Recorded data:
+ + +
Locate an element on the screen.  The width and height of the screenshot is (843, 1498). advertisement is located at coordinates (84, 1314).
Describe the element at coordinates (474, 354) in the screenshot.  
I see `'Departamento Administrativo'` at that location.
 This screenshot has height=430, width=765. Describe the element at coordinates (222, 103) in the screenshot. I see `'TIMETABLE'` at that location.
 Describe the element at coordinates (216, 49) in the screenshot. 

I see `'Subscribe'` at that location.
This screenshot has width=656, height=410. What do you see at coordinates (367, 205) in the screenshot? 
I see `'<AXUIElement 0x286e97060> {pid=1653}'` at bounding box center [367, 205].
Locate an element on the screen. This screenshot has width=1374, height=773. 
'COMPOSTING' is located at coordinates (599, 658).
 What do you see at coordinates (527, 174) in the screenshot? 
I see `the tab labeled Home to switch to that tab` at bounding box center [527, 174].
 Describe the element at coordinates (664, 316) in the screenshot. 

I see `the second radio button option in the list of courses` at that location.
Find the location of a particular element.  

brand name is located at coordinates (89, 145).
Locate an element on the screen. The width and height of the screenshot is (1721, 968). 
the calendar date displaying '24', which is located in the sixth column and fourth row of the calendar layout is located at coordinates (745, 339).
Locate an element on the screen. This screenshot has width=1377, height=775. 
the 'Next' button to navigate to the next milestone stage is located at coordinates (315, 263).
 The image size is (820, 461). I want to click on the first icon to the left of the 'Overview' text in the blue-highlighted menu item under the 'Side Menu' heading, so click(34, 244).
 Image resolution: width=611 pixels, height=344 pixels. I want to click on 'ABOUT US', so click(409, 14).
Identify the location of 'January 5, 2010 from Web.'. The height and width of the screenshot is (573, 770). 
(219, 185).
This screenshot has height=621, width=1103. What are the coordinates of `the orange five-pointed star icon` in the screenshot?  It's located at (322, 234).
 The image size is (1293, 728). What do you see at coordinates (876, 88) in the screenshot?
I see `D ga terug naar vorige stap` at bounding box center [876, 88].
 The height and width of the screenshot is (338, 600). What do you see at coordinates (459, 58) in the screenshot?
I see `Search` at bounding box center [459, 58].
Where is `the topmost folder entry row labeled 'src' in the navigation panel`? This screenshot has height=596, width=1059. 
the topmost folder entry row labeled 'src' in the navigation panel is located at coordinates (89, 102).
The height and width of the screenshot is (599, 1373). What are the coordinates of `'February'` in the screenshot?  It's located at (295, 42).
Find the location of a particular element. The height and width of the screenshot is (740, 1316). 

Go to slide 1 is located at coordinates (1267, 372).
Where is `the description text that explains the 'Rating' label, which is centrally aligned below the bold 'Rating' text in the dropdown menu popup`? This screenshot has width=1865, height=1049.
+ + +
Task to complete: Swap "on the screen" for "in the screenshot" in the part of the records that runs from their start through the line containing "This screenshot has height=430, width=765.". Give back only that part, with everything else unchanged.

Exercise output:
Locate an element in the screenshot.  The width and height of the screenshot is (843, 1498). advertisement is located at coordinates (84, 1314).
Describe the element at coordinates (474, 354) in the screenshot.  
I see `'Departamento Administrativo'` at that location.
 This screenshot has height=430, width=765. Describe the element at coordinates (222, 103) in the screenshot. I see `'TIMETABLE'` at that location.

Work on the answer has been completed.